§ WHAT IS EXPECTED
Each entry must come back word for word; drop the images as you go.

INPUT DATA START

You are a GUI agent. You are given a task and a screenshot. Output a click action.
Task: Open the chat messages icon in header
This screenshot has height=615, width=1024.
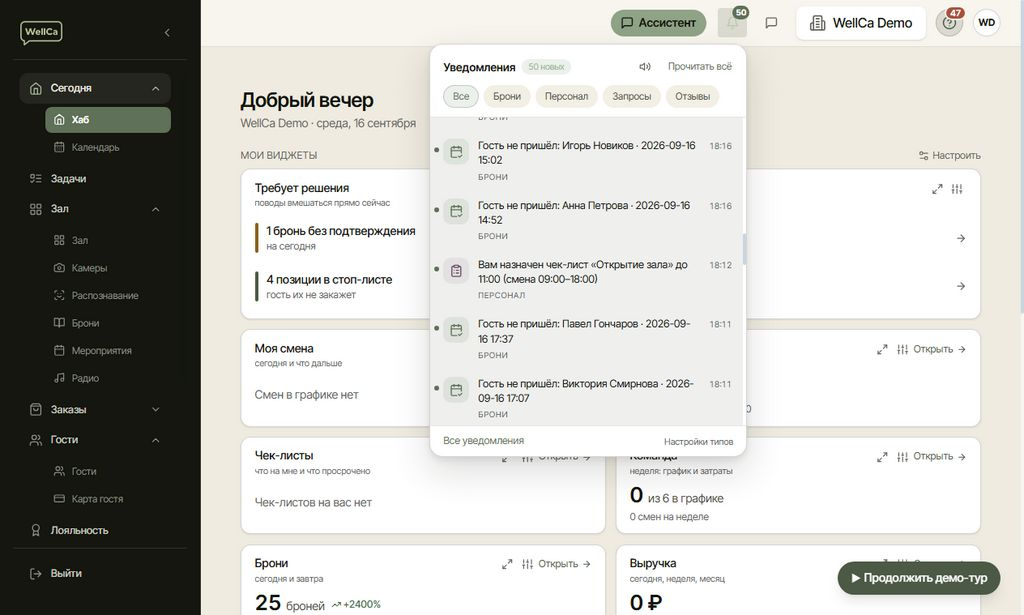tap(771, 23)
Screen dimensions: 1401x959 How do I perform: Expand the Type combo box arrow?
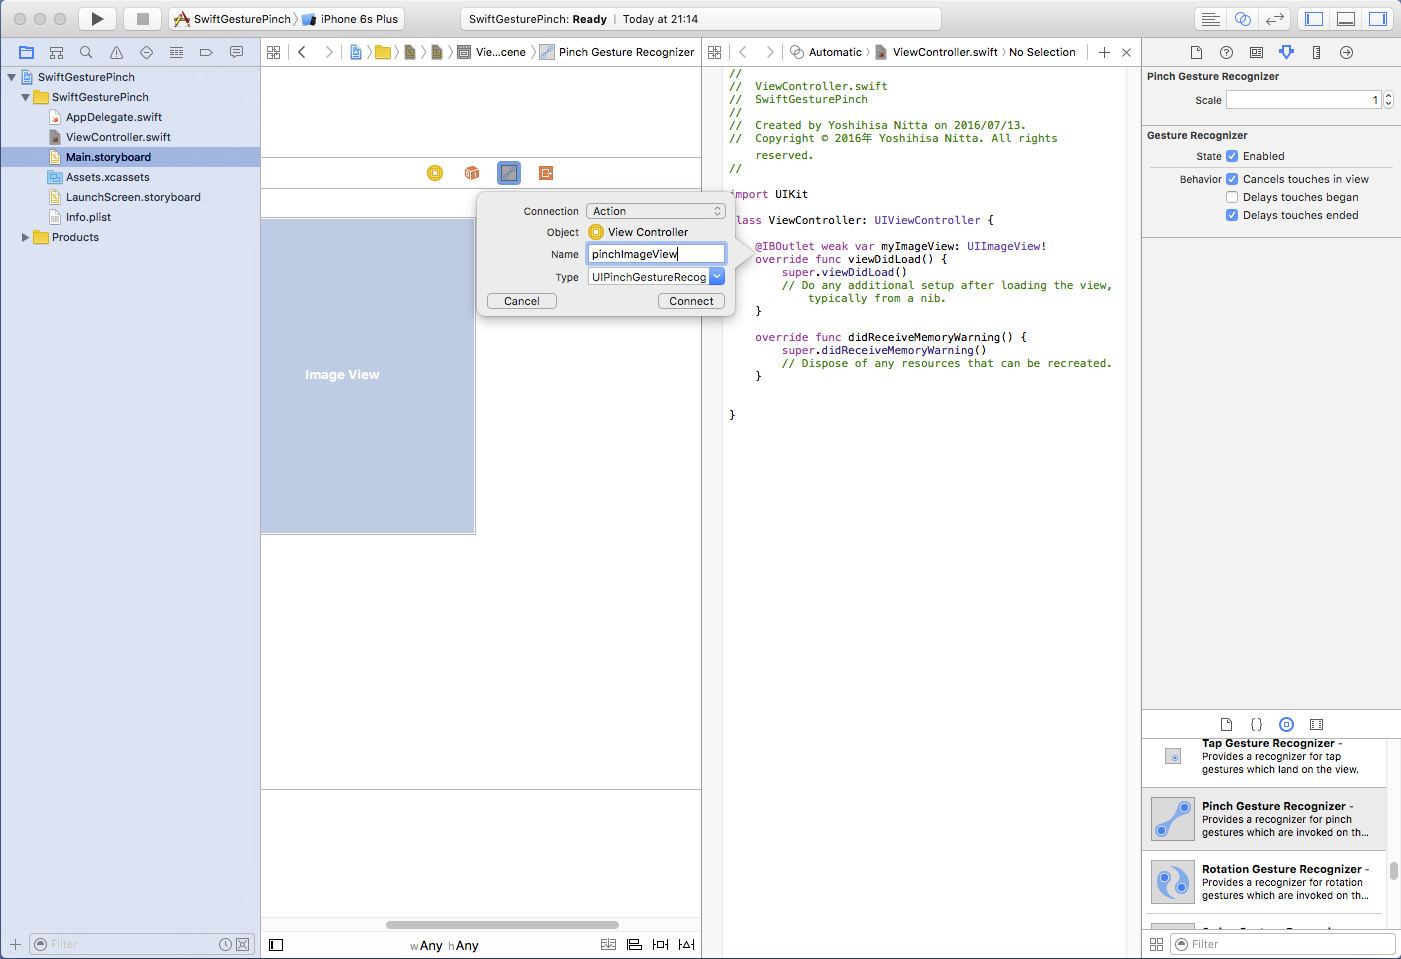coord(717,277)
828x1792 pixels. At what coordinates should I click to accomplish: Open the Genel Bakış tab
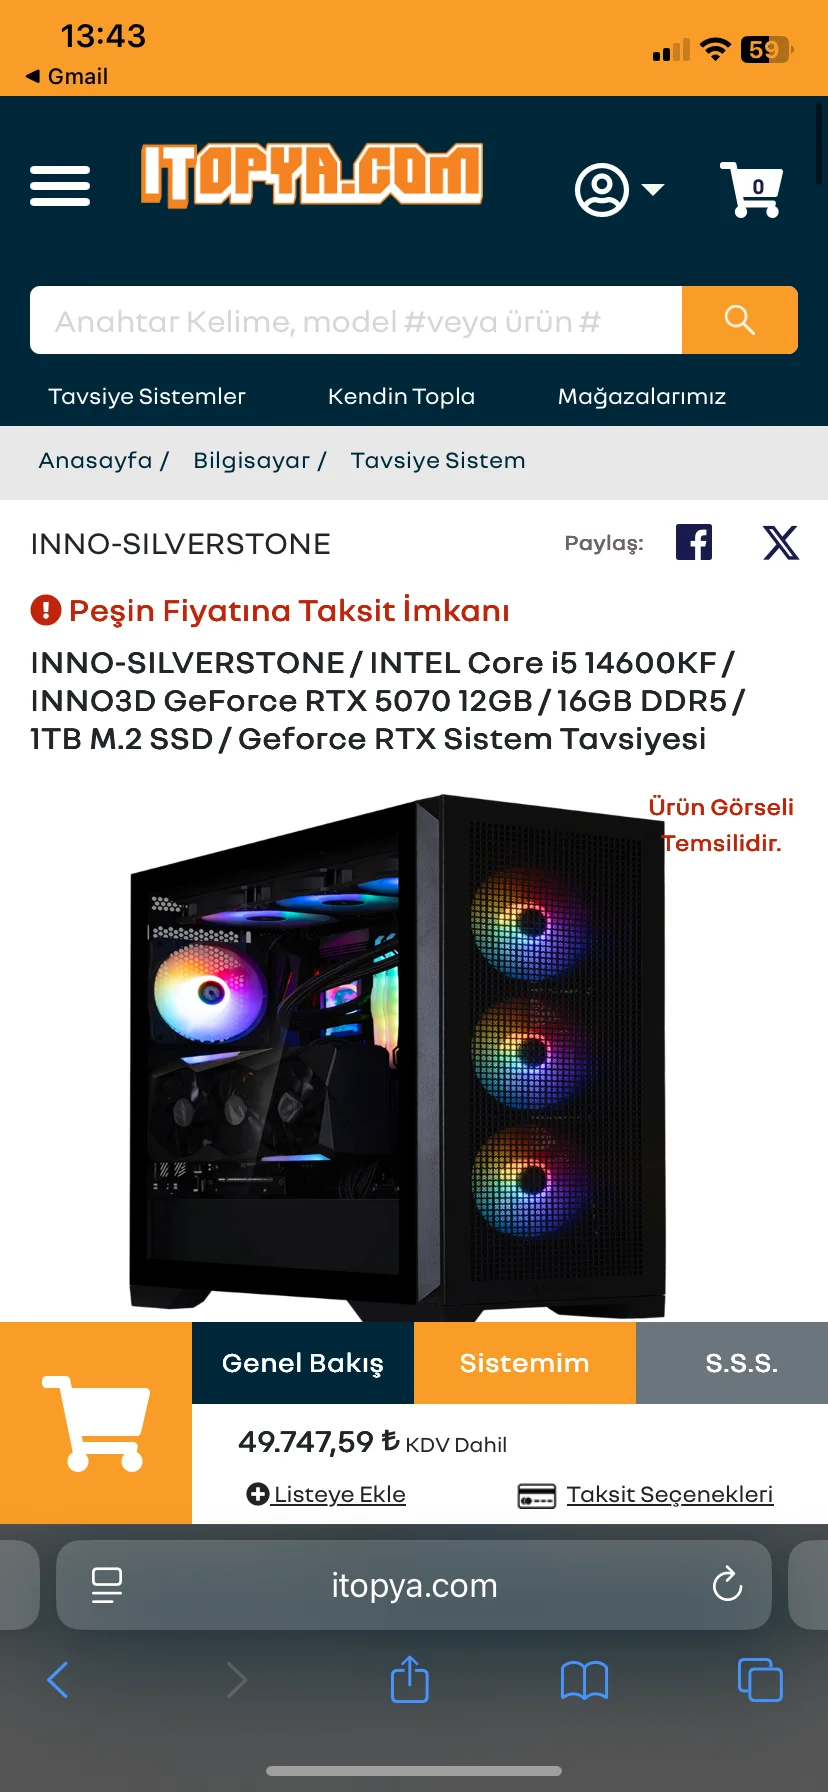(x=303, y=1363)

INPUT DATA END

§ ANSWER SECTION
You are a GUI agent. You are given a task and a screenshot. Output a click action.
Task: Open the chat messages icon in header
This screenshot has height=615, width=1024.
tap(771, 23)
Screen dimensions: 1401x959 How do I perform: Expand the Type combo box arrow?
coord(717,277)
828x1792 pixels. At what coordinates should I click to accomplish: Open the Genel Bakış tab
(x=303, y=1363)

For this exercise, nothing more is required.